Policy Regret in Repeated Games

Part of Advances in Neural Information Processing Systems 31 (NeurIPS 2018)

Bibtex Metadata Paper Reviews Supplemental

Authors

Raman Arora, Michael Dinitz, Teodor Vanislavov Marinov, Mehryar Mohri

Abstract

The notion of policy regret'' in online learning is supposed to capture the reactions of the adversary to the actions taken by the learner, which more traditional notions such as external regret do not take into account. We revisit this notion of policy regret, and first show that there are online learning settings in which policy regret and external regret are incompatible: any sequence of play which does well with respect to one must do poorly with respect to the other. We then focus on the game theoretic setting, when the adversary is a self-interested agent.
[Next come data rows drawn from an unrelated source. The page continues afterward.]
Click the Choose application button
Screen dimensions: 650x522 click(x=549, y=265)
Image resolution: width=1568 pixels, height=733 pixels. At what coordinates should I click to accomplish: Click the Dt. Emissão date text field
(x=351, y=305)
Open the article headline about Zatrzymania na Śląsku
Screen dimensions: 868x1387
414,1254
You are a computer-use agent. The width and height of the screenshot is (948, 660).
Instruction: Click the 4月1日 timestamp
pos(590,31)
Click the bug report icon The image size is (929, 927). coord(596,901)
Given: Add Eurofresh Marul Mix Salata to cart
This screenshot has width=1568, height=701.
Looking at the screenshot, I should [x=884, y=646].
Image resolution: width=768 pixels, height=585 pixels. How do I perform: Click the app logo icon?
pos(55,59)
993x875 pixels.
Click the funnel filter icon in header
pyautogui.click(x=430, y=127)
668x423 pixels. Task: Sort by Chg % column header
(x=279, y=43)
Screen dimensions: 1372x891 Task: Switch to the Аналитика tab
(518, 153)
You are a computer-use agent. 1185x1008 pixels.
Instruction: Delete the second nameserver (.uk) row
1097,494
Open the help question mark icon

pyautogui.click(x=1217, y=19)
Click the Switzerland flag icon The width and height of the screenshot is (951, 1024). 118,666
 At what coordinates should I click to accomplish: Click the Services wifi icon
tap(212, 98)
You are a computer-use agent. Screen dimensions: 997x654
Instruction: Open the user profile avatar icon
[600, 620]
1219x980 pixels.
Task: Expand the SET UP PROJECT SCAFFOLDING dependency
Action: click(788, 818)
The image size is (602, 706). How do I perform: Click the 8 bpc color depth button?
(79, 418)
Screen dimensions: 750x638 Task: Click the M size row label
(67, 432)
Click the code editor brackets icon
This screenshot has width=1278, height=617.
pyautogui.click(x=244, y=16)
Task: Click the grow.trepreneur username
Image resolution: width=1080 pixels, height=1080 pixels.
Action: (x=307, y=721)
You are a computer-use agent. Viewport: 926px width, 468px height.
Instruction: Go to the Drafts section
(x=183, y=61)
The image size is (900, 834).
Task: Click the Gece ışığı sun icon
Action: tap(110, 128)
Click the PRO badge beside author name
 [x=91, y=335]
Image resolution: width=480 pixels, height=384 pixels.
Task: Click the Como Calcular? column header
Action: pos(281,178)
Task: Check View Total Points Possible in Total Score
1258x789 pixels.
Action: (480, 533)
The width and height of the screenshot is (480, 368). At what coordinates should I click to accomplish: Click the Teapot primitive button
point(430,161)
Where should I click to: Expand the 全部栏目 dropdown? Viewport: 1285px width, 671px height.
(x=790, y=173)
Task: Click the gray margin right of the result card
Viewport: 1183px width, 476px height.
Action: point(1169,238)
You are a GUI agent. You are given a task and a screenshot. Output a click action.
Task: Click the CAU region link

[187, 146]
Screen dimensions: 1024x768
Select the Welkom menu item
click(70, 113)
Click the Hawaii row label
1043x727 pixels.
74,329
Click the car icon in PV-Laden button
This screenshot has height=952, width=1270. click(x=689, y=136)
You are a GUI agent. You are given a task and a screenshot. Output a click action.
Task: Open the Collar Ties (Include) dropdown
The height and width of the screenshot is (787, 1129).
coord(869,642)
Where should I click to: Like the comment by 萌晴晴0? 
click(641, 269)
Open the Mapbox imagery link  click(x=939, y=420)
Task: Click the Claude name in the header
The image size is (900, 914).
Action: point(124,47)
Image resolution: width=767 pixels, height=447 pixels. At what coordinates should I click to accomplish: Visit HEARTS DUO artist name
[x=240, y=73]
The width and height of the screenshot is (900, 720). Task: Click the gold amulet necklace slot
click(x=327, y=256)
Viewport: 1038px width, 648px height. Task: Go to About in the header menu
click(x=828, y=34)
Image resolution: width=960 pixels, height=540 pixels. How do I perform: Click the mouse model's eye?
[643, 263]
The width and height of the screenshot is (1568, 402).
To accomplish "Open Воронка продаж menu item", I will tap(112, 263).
In this setting we show that the external regret and policy regret are not in conflict, and in fact that a wide class of algorithms can ensure both as long as the adversary is also using such an algorithm. We also define a new notion of equilibrium which we call apolicy equilibrium'', and show that no-policy regret algorithms will have play which converges to such an equilibrium. Relating this back to external regret, we show that coarse correlated equilibria (which no-external regret players will converge to) are a strict subset of policy equilibria. So in game-theoretic settings every sequence of play with no external regret also has no policy regret, but the converse is not true.